··· Text section

We need to know how many EMS medical incidents aren’t being met by an ambulance. To do that, I requested data from the Office of Emergency Management and Communications (OEMC) on all 911 medical emergencies from the last few years. They were eventually nice enough to respond3 with some meaty data files including information on around 1.4 million medical responses over 2021 to 2024. In 11,101 of those cases, no ambulances were listed as responding units. That’s about 2,800 cases per year, and it’s probably a good ballpark estimate on the ‘unmet caseload’ we could expect our larger fleet to help us with.
That’s not nothing, but it would only offset the cost of 5 or 6 new ambulances, not 20. Unless you assume that having more ambulances will convince a lot more people to start calling 911 for a hospital ride, there’s simply not enough “new demand” here to generate revenue.
… and that’s okay
To be clear - that’s fine! The purpose of CFD ambulances is not to make money for the city - that would be an insane way to run EMS response. The purpose is to provide emergency medical care and save lives.
By that same token, whether we get more ambulances should not be about whether doing so would generate more revenue to the city. Instead, what those 20 ambulances would absolutely, positively, 100% definitely do is let us respond more quickly to the incidents our paramedics are facing today. Those faster response times are intrinsically good in and of themselves. The fact that the fee revenue won’t pay for them doesn’t change that.
It does, however, mean that we’ll need to find some other way to pay for the larger fleet - which might be why Cleary wants to contend differently. In some ways, this is a new twist on a familiar theme for Chicago fiscal issues4 - we look for easy solutions instead of acknowledging the real tradeoffs and tough choices we have to make.
As I argued before, the easiest way to pay for a larger ambulance service is shifting firefighter/paramedics over to ambulance staffing, which would generate significant paramedic overtime savings. But doing that would mean cuts to the fire suppression side which the union would obviously fight tooth and nail. That’s their prerogative, of course, but it doesn’t mean they’re right - and it doesn’t change the actual math, either.

······
··· Records provided

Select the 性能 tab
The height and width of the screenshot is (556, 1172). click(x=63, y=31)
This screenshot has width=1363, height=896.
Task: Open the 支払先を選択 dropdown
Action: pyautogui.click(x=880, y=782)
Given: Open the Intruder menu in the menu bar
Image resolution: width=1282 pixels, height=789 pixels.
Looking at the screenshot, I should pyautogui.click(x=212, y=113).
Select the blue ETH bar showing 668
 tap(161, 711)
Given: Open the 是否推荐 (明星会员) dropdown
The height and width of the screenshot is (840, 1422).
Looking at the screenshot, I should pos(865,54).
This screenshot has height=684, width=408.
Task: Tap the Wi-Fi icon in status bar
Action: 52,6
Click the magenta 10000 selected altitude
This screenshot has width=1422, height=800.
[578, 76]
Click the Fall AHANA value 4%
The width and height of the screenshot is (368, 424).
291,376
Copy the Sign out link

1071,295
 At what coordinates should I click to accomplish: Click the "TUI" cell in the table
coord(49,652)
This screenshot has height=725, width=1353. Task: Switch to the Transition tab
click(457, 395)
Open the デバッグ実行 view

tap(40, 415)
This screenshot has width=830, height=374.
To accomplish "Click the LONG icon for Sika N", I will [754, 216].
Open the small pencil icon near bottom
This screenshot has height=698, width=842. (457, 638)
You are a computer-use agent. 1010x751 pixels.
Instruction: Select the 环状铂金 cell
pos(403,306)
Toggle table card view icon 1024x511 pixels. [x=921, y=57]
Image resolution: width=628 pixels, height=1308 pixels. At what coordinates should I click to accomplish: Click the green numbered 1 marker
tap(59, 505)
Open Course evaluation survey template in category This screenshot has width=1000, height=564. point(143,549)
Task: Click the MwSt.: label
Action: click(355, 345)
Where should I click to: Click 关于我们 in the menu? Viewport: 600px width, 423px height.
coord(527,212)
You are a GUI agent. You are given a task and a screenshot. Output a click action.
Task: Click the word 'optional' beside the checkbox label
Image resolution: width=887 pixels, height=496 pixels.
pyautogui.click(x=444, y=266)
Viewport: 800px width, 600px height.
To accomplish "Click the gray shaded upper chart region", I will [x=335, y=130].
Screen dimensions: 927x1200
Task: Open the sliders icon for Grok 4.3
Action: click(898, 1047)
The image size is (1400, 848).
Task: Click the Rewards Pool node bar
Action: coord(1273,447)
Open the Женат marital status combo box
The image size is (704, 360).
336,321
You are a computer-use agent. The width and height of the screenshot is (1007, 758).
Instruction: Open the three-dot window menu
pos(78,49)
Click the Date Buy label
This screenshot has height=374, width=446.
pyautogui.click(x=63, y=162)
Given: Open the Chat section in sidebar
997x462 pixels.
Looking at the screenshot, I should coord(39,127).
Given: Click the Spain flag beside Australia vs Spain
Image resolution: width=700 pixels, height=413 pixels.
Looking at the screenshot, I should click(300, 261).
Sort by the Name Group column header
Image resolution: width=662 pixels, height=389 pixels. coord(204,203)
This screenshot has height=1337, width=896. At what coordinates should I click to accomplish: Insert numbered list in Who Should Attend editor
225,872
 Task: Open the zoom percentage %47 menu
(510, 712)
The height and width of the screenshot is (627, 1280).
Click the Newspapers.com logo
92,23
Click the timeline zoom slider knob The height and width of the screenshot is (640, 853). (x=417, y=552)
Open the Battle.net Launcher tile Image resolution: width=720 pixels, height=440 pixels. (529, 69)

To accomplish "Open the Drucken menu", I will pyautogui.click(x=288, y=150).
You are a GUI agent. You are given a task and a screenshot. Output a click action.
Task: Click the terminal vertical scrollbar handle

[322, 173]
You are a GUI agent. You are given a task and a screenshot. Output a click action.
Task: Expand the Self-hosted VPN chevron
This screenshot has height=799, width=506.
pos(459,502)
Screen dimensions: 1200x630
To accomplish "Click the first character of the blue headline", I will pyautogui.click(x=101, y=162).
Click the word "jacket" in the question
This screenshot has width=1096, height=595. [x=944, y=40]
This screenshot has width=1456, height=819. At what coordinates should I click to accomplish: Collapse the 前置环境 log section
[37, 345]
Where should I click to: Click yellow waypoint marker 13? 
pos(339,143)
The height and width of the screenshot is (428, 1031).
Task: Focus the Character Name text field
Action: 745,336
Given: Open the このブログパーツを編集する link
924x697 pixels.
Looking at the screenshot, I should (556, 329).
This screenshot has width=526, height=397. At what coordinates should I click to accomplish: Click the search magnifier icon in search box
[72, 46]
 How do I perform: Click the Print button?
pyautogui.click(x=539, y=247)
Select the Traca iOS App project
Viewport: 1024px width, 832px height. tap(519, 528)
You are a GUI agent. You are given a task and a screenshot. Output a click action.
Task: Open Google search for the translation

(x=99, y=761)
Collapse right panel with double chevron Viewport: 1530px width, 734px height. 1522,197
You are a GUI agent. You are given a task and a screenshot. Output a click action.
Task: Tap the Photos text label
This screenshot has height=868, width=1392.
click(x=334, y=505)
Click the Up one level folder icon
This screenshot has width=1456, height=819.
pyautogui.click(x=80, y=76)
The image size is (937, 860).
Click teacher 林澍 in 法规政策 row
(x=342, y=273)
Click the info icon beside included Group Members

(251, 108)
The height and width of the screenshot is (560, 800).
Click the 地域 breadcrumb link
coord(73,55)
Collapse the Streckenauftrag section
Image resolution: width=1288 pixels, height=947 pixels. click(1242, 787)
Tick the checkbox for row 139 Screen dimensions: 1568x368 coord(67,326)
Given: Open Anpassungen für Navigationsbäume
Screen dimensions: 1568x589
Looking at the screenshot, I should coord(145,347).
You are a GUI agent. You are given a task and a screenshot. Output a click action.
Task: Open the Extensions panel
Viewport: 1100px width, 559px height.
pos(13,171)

······

Problem statement
Write a continuation of the text on Chicago ambulance funding, picking up right after its final sentence. The records have no connection to the text.

Answer space
See Appendix B (beginning on page 103) of the CFU collective bargaining agreement here. I’m using the 2021 salary table (page 108), since that’s the latest. Paramedics follow the F1 schedule; PICs follow the F3A Schedule. The Step 1 salaries for both are $62,160 and $78,366, respectively, or $140,526 overall. It’s obviously worth pointing out those are lowball estimates - most of the employees we’d staff the ambulances with are not brand new (and I was arguing for FF/PM restaffing - those cross-trained employees carry a higher salary scale than paramedics do, too). In the city’s 2024 budget, the average budgeted salary for an EMS employee was around $102,712, which would take our total labor cost north of $820k per year, for what it’s worth.
In case it is useful to anyone for any reason: this was FOIA Request #F251187-013025 to the OEMC through the city’s online portal.
I’m reminded of the frustrating debate we covered in December around “vacancy cuts” as an (alleged) form of budget cost savings.
One way to pay is to eliminate overstaffing. Your previous posted noted that the CFD's contract mandates a five man crew on engines. The industry standard is a four man crew (and any number of departments only have three). I would think a "fair contract" would do things like eliminating any form of overstaffing requirements.
Where does the estimate that we need another 20 ambulances come from? I’m trying to reconcile that claim with the idea that there’s not enough unmet demand to pay for them. Is demand uneven enough that we are sometimes 20 short even though each new ambulance would get less than two calls a day? Or is this planning for reserve capacity for worst case mass casualty scenarios?